Directions:
[1] Using the guinea pig care text below, say whether each statement agrees with it. Answer yes or no for each, and quote the deciding words.
(a) Alfalfa hay is the best hay for guinea pigs.
(b) A guinea pig's teeth keep growing for its whole life.
(c) A guinea pig's nails should be clipped every two to three weeks.
[2] According to the guinea pig care text below, which kinds of wood are best?

DO NOT FEED Iceberg lettuce to your guinea pig, as it will cause diarrhea.  And potato skins can be poisonous!

Hay is a very important part of the guinea pig diet. Your pig should have timothy hay in his cage at all times, in unlimited quantities. Timothy hay will strengthen your pig’s digestive system and keep his entire body running smoothly. Timothy hay is best, as alfalfa hay has little nutritional value.

Guinea pig’s teeth grow continuously throughout their life. They cannot grind down their teeth naturally, so a hardwood branch or block of wood should be placed in the cage for them to chew on.

The best kind of woods are oak, cherry, or apple. Branches seem to be more interesting than blocks of wood, however. Guinea pigs cannot keep their nails trimmed either, and if they grow too long the nails will curl and your pig will have a hard time walking. Nails should be clipped every two to three weeks in order to prevent curling. This can be done with regular people nail clippers or cat nail clippers.

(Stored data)
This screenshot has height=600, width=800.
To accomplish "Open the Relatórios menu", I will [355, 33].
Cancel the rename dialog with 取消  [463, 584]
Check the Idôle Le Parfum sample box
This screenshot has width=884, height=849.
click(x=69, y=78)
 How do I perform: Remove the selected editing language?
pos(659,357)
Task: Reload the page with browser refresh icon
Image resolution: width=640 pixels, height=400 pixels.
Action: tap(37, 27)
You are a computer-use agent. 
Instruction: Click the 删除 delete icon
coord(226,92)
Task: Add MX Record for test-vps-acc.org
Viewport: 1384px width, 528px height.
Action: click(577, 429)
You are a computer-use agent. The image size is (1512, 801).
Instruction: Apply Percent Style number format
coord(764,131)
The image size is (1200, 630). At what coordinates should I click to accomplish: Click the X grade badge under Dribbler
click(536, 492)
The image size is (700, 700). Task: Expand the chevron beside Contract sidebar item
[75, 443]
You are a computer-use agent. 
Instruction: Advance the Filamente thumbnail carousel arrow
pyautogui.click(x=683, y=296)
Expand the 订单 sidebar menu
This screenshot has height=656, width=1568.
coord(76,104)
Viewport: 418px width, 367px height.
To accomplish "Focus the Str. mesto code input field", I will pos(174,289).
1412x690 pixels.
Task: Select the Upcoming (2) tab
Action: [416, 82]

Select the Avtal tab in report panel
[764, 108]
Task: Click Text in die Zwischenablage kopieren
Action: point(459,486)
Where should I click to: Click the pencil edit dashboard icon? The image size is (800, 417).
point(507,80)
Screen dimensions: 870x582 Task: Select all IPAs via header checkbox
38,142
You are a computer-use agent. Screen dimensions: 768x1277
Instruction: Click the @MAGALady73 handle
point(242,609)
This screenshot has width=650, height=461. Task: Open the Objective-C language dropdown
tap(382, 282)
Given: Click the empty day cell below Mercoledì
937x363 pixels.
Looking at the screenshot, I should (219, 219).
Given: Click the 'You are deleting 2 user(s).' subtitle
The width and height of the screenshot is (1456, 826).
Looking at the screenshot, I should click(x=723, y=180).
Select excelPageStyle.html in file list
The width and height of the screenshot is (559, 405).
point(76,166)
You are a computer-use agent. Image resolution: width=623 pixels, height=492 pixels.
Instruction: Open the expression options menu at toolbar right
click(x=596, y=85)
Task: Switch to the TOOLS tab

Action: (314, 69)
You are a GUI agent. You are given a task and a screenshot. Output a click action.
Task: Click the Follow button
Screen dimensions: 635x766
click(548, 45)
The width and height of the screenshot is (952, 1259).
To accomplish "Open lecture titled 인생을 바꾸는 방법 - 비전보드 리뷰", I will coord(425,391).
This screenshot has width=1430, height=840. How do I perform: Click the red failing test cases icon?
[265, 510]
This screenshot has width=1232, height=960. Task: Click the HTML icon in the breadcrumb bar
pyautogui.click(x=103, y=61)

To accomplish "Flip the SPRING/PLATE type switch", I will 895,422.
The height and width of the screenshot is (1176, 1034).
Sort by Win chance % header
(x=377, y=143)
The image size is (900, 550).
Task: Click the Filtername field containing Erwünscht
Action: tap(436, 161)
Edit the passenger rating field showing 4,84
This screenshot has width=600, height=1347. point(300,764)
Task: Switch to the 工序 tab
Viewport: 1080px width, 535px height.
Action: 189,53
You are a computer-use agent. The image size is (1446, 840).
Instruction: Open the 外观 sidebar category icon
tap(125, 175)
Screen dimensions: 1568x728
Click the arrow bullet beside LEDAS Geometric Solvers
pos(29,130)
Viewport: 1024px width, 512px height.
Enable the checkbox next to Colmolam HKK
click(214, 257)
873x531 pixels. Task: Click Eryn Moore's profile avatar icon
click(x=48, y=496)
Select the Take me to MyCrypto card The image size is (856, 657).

Answers below:
[1]
(a) No: "Timothy hay is best, as alfalfa hay has little nutritional value."
(b) Yes: "Guinea pig’s teeth grow continuously throughout their life."
(c) Yes: "Nails should be clipped every two to three weeks in order to prevent curling."

[2] Oak, cherry, or apple.